FAQ

 

What would you like people to take from Cerebellix?
First and foremost, a good story. I want people to feel engaged in the characters and the story arc from the very first page until the very last. Secondly, I want people to consider the story on a deeper, more fundamental and symbolic level. While the Cerebellix is a computer chip in the story, we all have things we turn to that numb our emotional extremes. Hopefully readers might consider what those influences are and to what degree their lives are impacted by them.

How long did it take you to write Cerebellix?

I’ve had the story in my heart, as a concept, for several years. I had an experimental first chapter on a computer hard drive for about the same amount of time.
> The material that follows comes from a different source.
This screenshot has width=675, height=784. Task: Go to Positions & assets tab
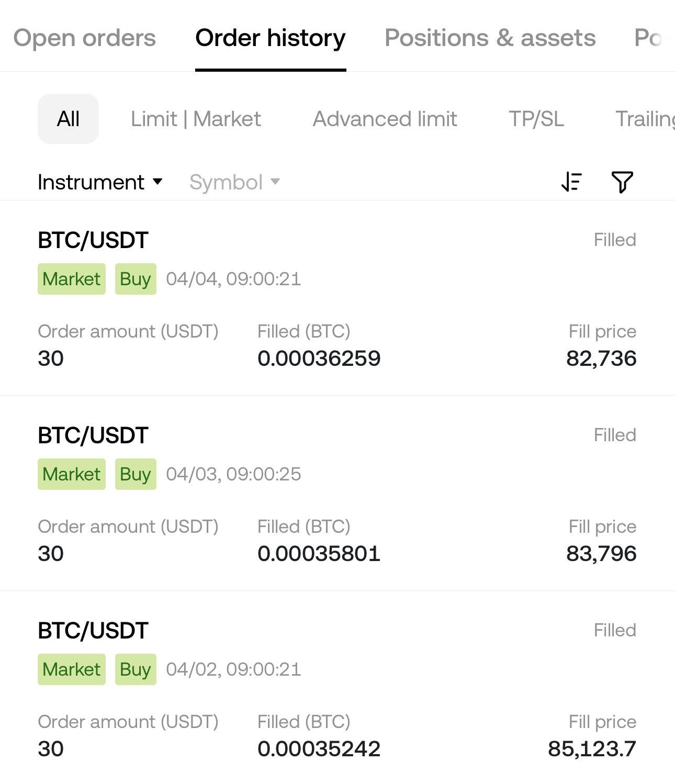pyautogui.click(x=490, y=38)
But early in 2021, I decided it was time to write it. So I spent most of the month of May developing characters, scenes, and the outline. On June 1st, I began writing the story, and finished on November 7th.

Is the story of Cerebellix about a political philosophy?
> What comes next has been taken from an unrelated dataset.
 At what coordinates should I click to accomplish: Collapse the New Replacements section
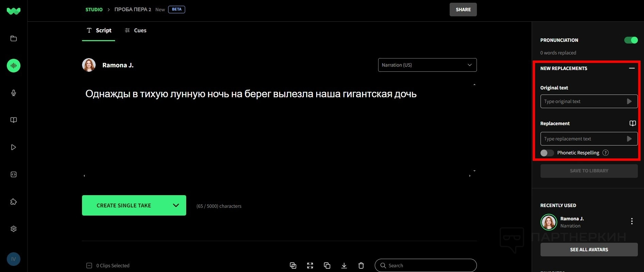tap(632, 68)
Not necessarily. I want the story to have individual meaning for each reader. Certainly there are political ideologies that are designed to suppress thought, emotion, and behavior. But many other things can have the same effect: forms of religious observance, family dynamics, employment environments, friend groups. Really any environment that is designed to quell thought could be symbolized by the themes found in Cerebellix.

What inspired you to write Cerebellix?

There’s not any one thing that sparked the story. I do remember standing near the center of the Jefferson Memorial in Washington D.C. Inscribed on the wall is Jefferson’s famous quote from a letter to Benjamin Rush in which he wrote “…for I have sworn upon the altar of god eternal hostility against every form of tyranny over the mind of man.” 
 
I remember learning much in an organizational communications course in college about the dynamics of groupthink. 
 
I remember well reading Orwell’s 1984 in a high school AP English class, fascinated by how terrifyingly pliable our perceptions can be when others in power are determined to change them. 
 
All of it together has fueled in me a deep interest in elevating the primacy of our individual agency. It was out of this interest the story emerged. 
 
Will Cerebellix have a sequel?
Without a doubt. In fact, two are planned. The next story — title to be determined — will be a continuation of the resistance group’s efforts to overthrow Henry Irvine, and is expected to finish the story.
A third book will tell the back story of Henry Irvine and how our modern Western culture was transformed into the bleak existence that is Omnividia.